(Stored items)
##########

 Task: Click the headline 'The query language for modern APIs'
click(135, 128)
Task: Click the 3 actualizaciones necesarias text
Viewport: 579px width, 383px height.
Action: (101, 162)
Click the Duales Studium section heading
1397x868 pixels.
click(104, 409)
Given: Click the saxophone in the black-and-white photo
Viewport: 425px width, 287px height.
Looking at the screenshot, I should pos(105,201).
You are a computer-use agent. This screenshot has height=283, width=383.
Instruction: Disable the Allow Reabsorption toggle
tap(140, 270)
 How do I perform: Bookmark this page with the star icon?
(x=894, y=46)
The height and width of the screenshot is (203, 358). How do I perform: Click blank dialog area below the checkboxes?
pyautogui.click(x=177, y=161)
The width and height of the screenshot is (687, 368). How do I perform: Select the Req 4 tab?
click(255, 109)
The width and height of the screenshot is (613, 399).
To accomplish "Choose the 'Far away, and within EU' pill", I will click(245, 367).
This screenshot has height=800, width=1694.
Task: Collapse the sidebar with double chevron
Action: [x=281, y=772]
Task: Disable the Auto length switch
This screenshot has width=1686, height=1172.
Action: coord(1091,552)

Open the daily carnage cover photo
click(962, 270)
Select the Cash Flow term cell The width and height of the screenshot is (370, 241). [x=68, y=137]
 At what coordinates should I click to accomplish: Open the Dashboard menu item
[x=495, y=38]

##########

■ **Work to do**
Retype all of the items above exactly, line for line.

■ **Solution for this exercise**
 Task: Click the headline 'The query language for modern APIs'
click(135, 128)
Task: Click the 3 actualizaciones necesarias text
Viewport: 579px width, 383px height.
Action: (101, 162)
Click the Duales Studium section heading
1397x868 pixels.
click(104, 409)
Given: Click the saxophone in the black-and-white photo
Viewport: 425px width, 287px height.
Looking at the screenshot, I should pos(105,201).
You are a computer-use agent. This screenshot has height=283, width=383.
Instruction: Disable the Allow Reabsorption toggle
tap(140, 270)
 How do I perform: Bookmark this page with the star icon?
(x=894, y=46)
The height and width of the screenshot is (203, 358). How do I perform: Click blank dialog area below the checkboxes?
pyautogui.click(x=177, y=161)
The width and height of the screenshot is (687, 368). How do I perform: Select the Req 4 tab?
click(255, 109)
The width and height of the screenshot is (613, 399).
To accomplish "Choose the 'Far away, and within EU' pill", I will click(245, 367).
This screenshot has height=800, width=1694.
Task: Collapse the sidebar with double chevron
Action: [x=281, y=772]
Task: Disable the Auto length switch
This screenshot has width=1686, height=1172.
Action: coord(1091,552)

Open the daily carnage cover photo
click(962, 270)
Select the Cash Flow term cell The width and height of the screenshot is (370, 241). [x=68, y=137]
 At what coordinates should I click to accomplish: Open the Dashboard menu item
[x=495, y=38]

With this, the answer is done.